Point 2: After more processing to create smaller chunks (if required), the embeddings are generated and saved. In this case, to a .csv
file.
<SNIP>
https://emdeh.com/repositories
https://emdeh.com/news/announcement_7
https://emdeh.com/blog/2024/codify-walkthrough
Embeddings generated and saved to 'data/embeddings.csv'.
Preprocessing complete. Embeddings are ready.
# You can see the blog's links being iterated here.
Points 3 - 5: When a user provides the prompt to the service, the embedding model will generate its vector representation.
Point 6: The service then compares the prompt’s vector to the Vector DB (in this case, the .csv
file containing the blog’s vector representations is loaded into another data frame).
The comparision is done using Cosine function to calculate the distance between the question’s embedding and each row’s embedding in the data frame. Cosine distances is a measure used to determine the similarity between two vectors, with lower values indicating higher similarity.
The service will then iterate over the data frame to accumulate the most similar text until it reaches a pre-defined token limit. This then forms the context for the original prompt.
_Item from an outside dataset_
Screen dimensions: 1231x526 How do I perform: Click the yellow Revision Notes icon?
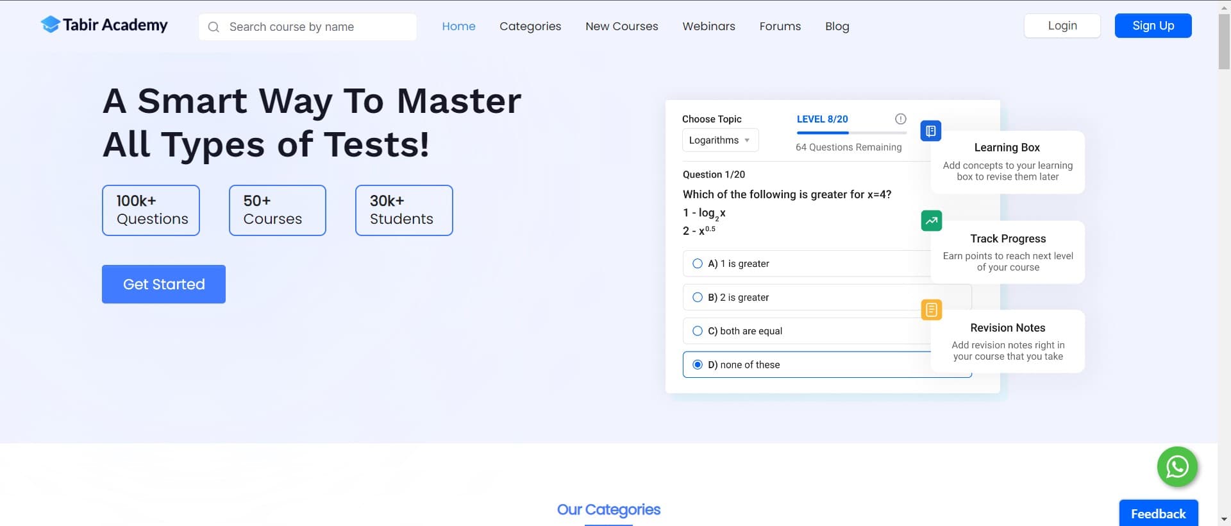(931, 310)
Points 7 - 9: The context and original prompt are now passed to the GPT model, which returns a generative completion. The end-user is presented with this completion.
Code overview
Data Collection and Preparation
preprocess.py
crawls web pages within a specified domain and systematically navigates through the website, extracting text from each page it encounters. The collected text undergoes initial preprocessing to clean and organise the data, making it suitable for further analysis.
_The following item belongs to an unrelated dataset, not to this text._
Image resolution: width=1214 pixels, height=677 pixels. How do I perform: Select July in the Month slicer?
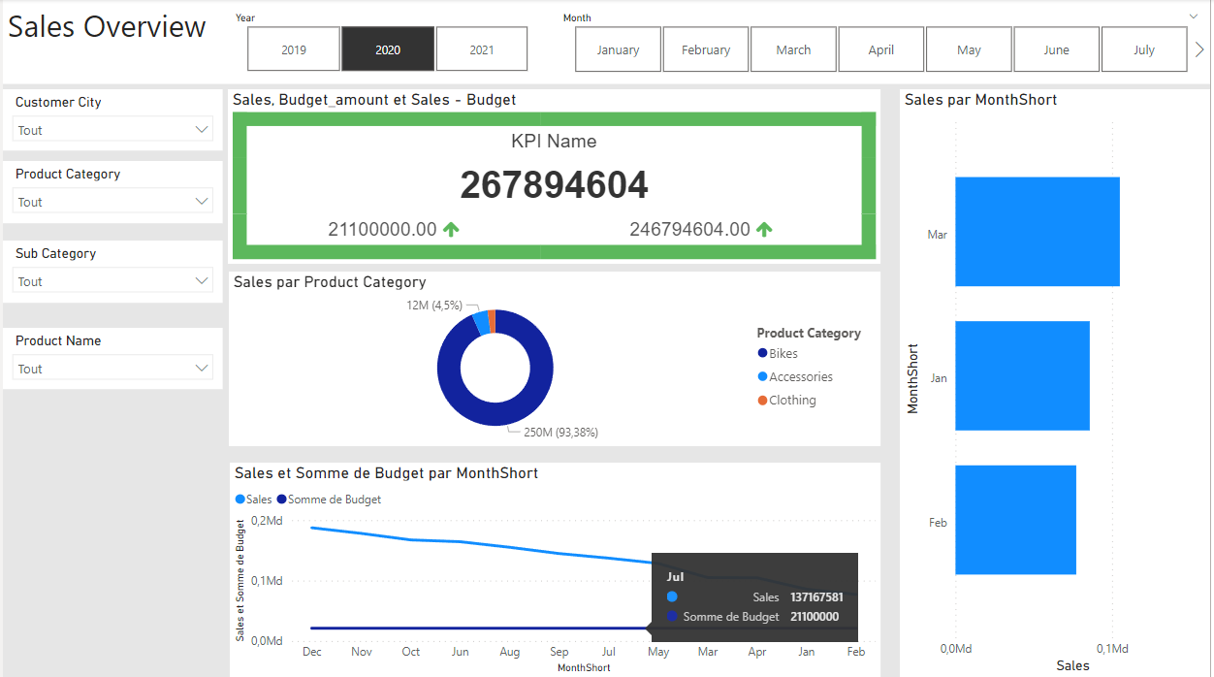coord(1144,48)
The script then employs OpenAI’s API to generate embeddings for each piece of text. These embeddings capture the semantic essence of the text in a high-dimensional space, facilitating the identification of contextual similarities between different texts. The processed data and its embeddings are saved for subsequent use, laying the groundwork for the system’s question-answering capabilities.
Flask Application for Question Answering
With the data prepared, app.py
serves as the interface between the user and the system’s NLP engine. This script initiates a Flask web application, providing endpoints for users to submit their questions.
Upon receiving a query, the application leverages the previously generated embeddings to find the most relevant context within the collected data. It then formulates this context and the user’s question as input for an OpenAI GPT model. The model, trained on vast amounts of text from the internet, generates an answer that reflects the specific information in the crawled data and its understanding of the topic at large. The answer is then returned to the user through the web interface, completing the cycle of query and response.
Integration and Workflow
Integrating preprocess.py
and app.py
creates a workflow that bridges web crawling and NLP-driven question-answering. Initially, preprocess.py
lays the foundation by collecting and preparing the data, which app.py
subsequently utilises to offer real-time answers. This allows the system to provide contextually relevant answers informed by the specific context. Users interact with the system through a straightforward web interface, making complex NLP capabilities accessible to anyone with a question to ask.
Use-cases
Together, these scripts leverage sophisticated machine learning capabilities to demonstrate how existing website data can be harnessed to build robust and interactive AI-driven ways to retrieve and discover knowledge.
For example, the basic capabilities demonstrated in this project could be applied to create a contextually-aware chatbot on a website.